# The problem:
Would it be possible to output exactly, and only, the lines below from the one holding "Task: Toggle the small box after the URL" to the last line, both included, with every picture left out?

Stored data:

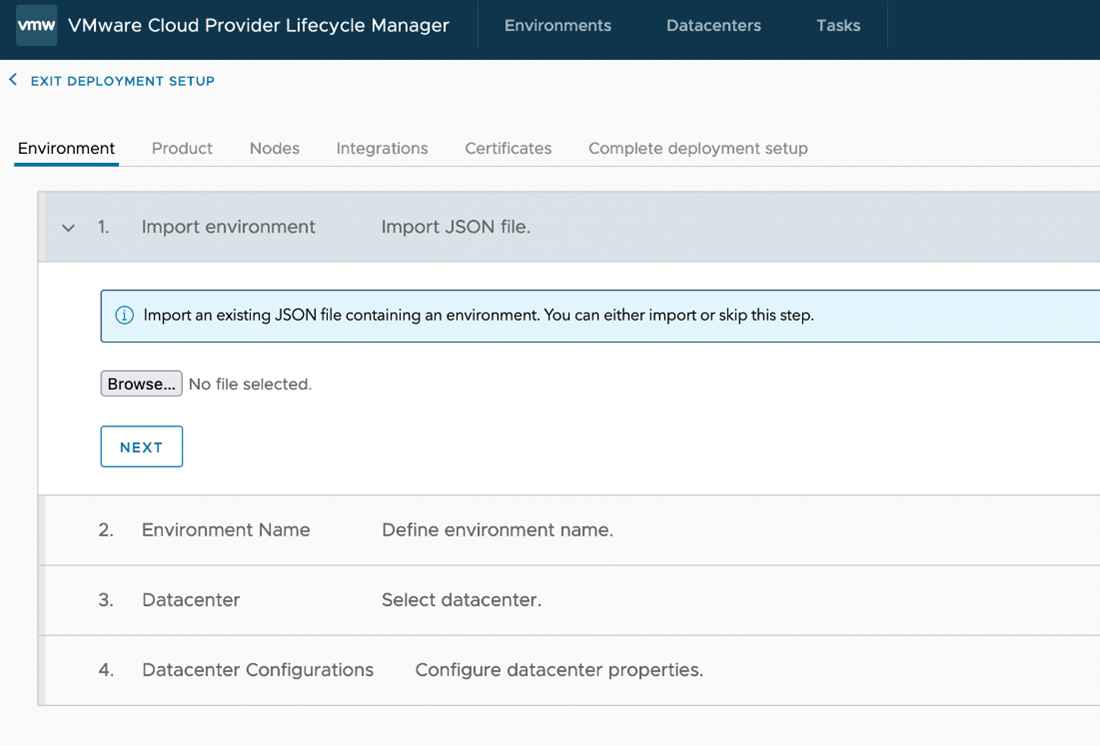Click the VMware Cloud Provider Lifecycle Manager title
The image size is (1100, 746).
click(259, 26)
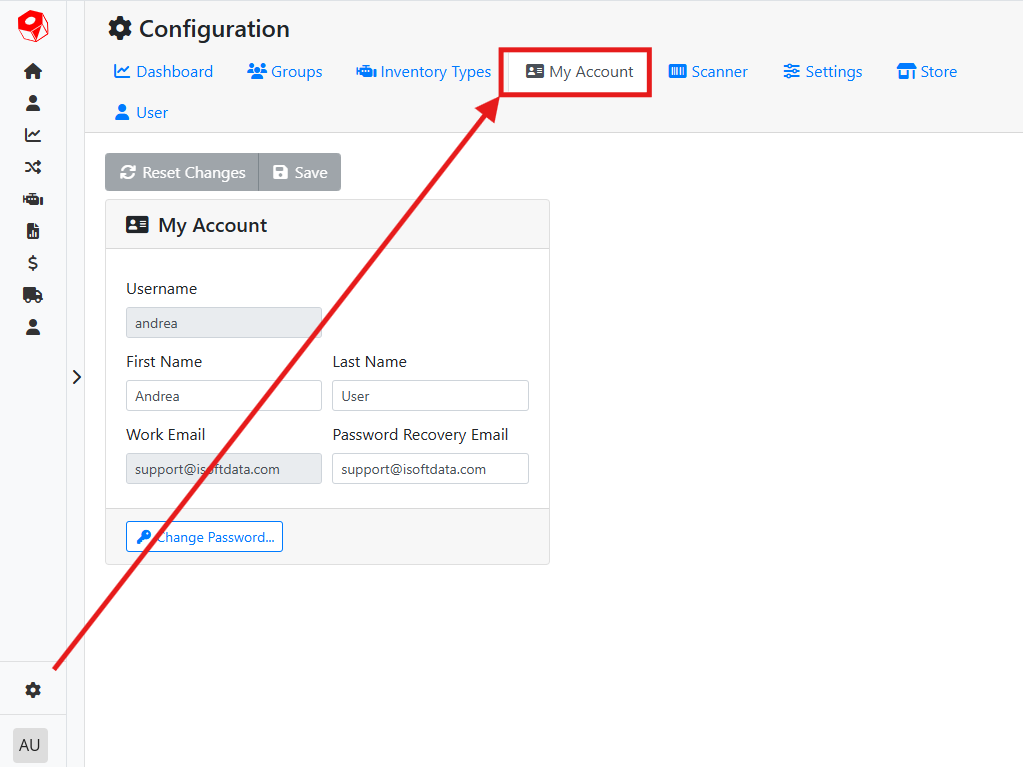
Task: Open the AU user avatar menu
Action: tap(30, 745)
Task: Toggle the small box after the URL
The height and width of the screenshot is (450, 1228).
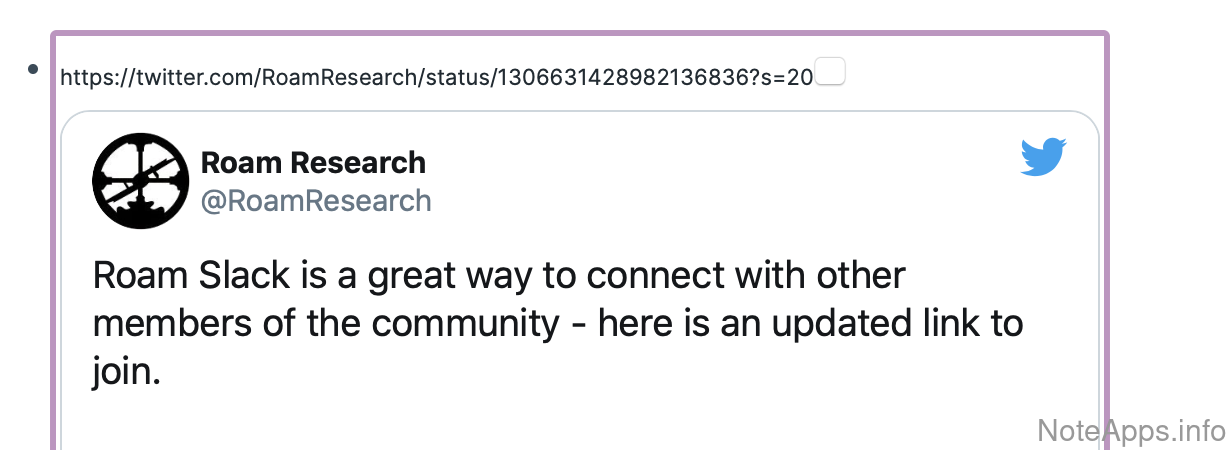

# Solution to this exercise:
Task: Toggle the small box after the URL
The height and width of the screenshot is (450, 1228).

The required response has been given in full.